Post-Mine: The retroactive creation of new coins following a cryptocurrency’s launch, before public mining is possible.
Pre-Mine: When some or all of a coin’s initial supply is generated during or before the public launch.
Pre-Sale: The sale of a cryptocurrency, ahead of it going public, to specific investors.
Price Impact: The difference between market price and estimated price due to trade size.
Private Key/Secret Key: A piece of code generated in asymmetric-key encryption process, paired with a public key, to be used in decrypting information hashed with the public key.
Proof-of-Authority (PoA): A blockchain consensus mechanism that delivers comparatively fast transactions using identity as a stake.
Proof-of-Burn (PoB): A blockchain consensus mechanism aiming to bootstrap one blockchain to another with increased energy efficiency, by verifying that a cost was incurred in “burning” a coin by sending it to an unspendable address.
Proof-of-Developer (PoD): Any verification that provides evidence of a real, living software developer who created a cryptocurrency, in order to prevent an anonymous developer from making away with any raised funds without delivering a working model.
Proof-of-Replication: Proof-of-replication (PoRep) is the way that a storage miner proves to the network that they are storing an entirely unique copy of a piece of data.
Proof-of-Spacetime: In simplest terms, PoSt means that someone can now guarantee that they are spending a certain amount of space for storage.
Proof-of-Stake (PoS): A blockchain consensus mechanism involving choosing the creator of the next block via various combinations of random selection and wealth or age of staked coins or tokens. *see Proof-of-Work (PoW).
Proof-of-Work (PoW): A blockchain consensus mechanism involving solving of computationally intensive puzzles to validate transactions and create new blocks. *see Proof-of-Stake (PoS).
Protocol: The set of rules that define interactions on a network, usually involving consensus, transaction validation, and network participation on a blockchain.
Pseudonymous: Writing under a false name, such as “Satoshi Nakamoto.”
Public Address: A public address is the cryptographic hash of a public key, allowing the user to use it as an address to request for payment.
Public Blockchain: A blockchain that can be accessed by anyone.
Pump and Dump (P&D) Scheme: A form of securities fraud involving the artificial inflation of the price of a cryptocurrency with false and misleading positive statements in order to sell previously-cheaply purchased stock at a higher price.
QR Code: A machine-readable label that shows information encoded into a graphical black-and-white pattern.
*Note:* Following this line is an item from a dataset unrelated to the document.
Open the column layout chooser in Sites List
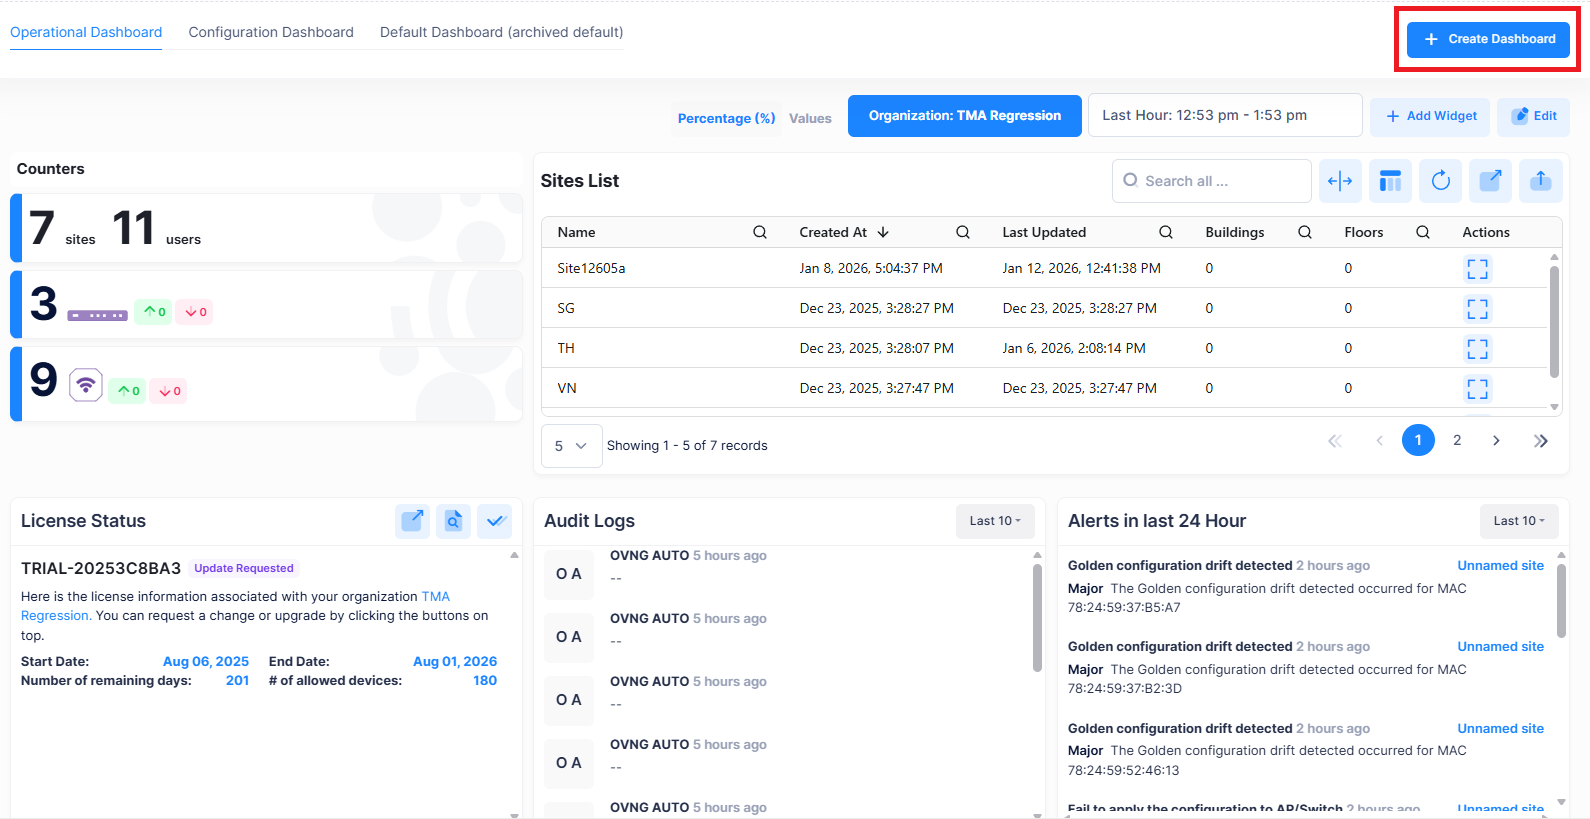[1390, 181]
For cryptocurrencies, it is often used to easily share wallet addresses with others.
REKT: A shorthand slang for “wrecked,” describing a bad loss in a trade.
ROI: Short for “Return on Investment,” the ratio between the net profit and cost of investing.
Raiden Network: An off-chain scaling solution aiming to enable near-instant, low-fee and scalable payments on the Ethereum blockchain, similar to Bitcoin’s proposed Lightning Network.
Rank: The relative position of a cryptocurrency by market capitalization.
Rebase: A token designed so that the circulating supply adjusts automatically according to price fluctuations.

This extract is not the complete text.